A muddle and a cock-up. For all the talk of parliament reasserting itself, last night’s vote on Syria showed a parliament that voted, twice, to oppose actions it actually supports. David Cameron has been humiliated but this was hardly a banner day for Ed Miliband either.
The House of Commons has, for now, cut off its nose to spite its face. Perhaps surgery can repair the damage. Perhaps it can’t. Because the longer and more deeply one contemplates yesterday’s events the more evident it seems that there were no winners.
The government motion was defeated. So was Labour’s amendment. Since these motions were, in essence and in most practical respects, identical one wonders what on earth has happened. Put together more than 450 MPs supported either the government motion or Labour’s amendment.
Neither motion authorised immediate military action. Neither motion handed the government a “blank cheque”. Both motions acknowledged more time, more evidence, more discussion would be needed before any final decision was taken. And both were defeated. Work that out if you can.
Parliament has voted to shut down debate even though a clear majority of MPs favour more debate.

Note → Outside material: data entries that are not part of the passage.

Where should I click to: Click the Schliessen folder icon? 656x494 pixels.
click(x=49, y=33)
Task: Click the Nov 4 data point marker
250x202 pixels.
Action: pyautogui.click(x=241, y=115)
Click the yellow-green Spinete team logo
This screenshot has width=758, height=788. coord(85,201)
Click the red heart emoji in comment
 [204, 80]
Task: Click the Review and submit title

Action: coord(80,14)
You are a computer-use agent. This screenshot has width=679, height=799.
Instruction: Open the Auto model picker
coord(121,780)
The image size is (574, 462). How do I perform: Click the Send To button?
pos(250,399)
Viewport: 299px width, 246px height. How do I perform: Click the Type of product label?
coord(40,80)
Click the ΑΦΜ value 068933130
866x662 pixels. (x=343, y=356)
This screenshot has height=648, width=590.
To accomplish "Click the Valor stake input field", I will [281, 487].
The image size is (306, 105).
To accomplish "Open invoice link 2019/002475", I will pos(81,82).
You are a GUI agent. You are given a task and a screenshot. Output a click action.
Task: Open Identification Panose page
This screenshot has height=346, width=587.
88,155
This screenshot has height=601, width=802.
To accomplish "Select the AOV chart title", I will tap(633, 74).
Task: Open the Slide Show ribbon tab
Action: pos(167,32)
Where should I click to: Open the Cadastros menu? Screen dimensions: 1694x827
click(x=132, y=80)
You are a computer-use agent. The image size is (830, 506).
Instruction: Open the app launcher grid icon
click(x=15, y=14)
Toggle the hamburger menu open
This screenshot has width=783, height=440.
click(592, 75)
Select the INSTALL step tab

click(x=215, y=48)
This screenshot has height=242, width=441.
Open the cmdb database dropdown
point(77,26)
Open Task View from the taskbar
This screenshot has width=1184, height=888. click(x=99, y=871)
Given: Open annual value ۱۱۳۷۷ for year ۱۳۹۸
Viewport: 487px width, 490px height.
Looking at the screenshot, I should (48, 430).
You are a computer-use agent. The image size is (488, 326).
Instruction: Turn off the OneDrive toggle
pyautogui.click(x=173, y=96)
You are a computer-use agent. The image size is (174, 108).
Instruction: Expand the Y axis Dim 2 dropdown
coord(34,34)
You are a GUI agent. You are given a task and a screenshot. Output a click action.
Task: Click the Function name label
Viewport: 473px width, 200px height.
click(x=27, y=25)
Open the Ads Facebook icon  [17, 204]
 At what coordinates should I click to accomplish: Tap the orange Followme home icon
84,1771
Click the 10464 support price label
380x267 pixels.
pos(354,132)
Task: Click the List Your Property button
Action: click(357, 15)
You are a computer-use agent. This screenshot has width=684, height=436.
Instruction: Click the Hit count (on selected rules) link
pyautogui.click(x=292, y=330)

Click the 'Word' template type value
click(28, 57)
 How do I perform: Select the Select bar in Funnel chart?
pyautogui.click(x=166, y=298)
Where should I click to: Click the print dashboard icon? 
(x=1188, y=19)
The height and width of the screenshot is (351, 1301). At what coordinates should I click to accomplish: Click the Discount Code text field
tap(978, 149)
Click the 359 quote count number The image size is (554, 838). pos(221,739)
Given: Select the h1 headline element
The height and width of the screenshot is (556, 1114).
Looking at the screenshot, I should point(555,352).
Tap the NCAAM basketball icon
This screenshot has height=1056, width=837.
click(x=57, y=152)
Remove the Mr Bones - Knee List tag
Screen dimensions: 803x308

Heckuva job, chaps. For now, at least, Britain has opted out of any punitive strike on Bashar al-Assad’s regime. Few people emerge from this debacle with their credit enhanced.
The Prime Minister’s mismanagement of his party is as well-documented as it is unfortunate. Worse, however, was its handling of the debate itself. I have no idea why Nick Clegg – of all people – was permitted to make the government’s closing statement rather than William Hague.
But at least we know what David Cameron believes.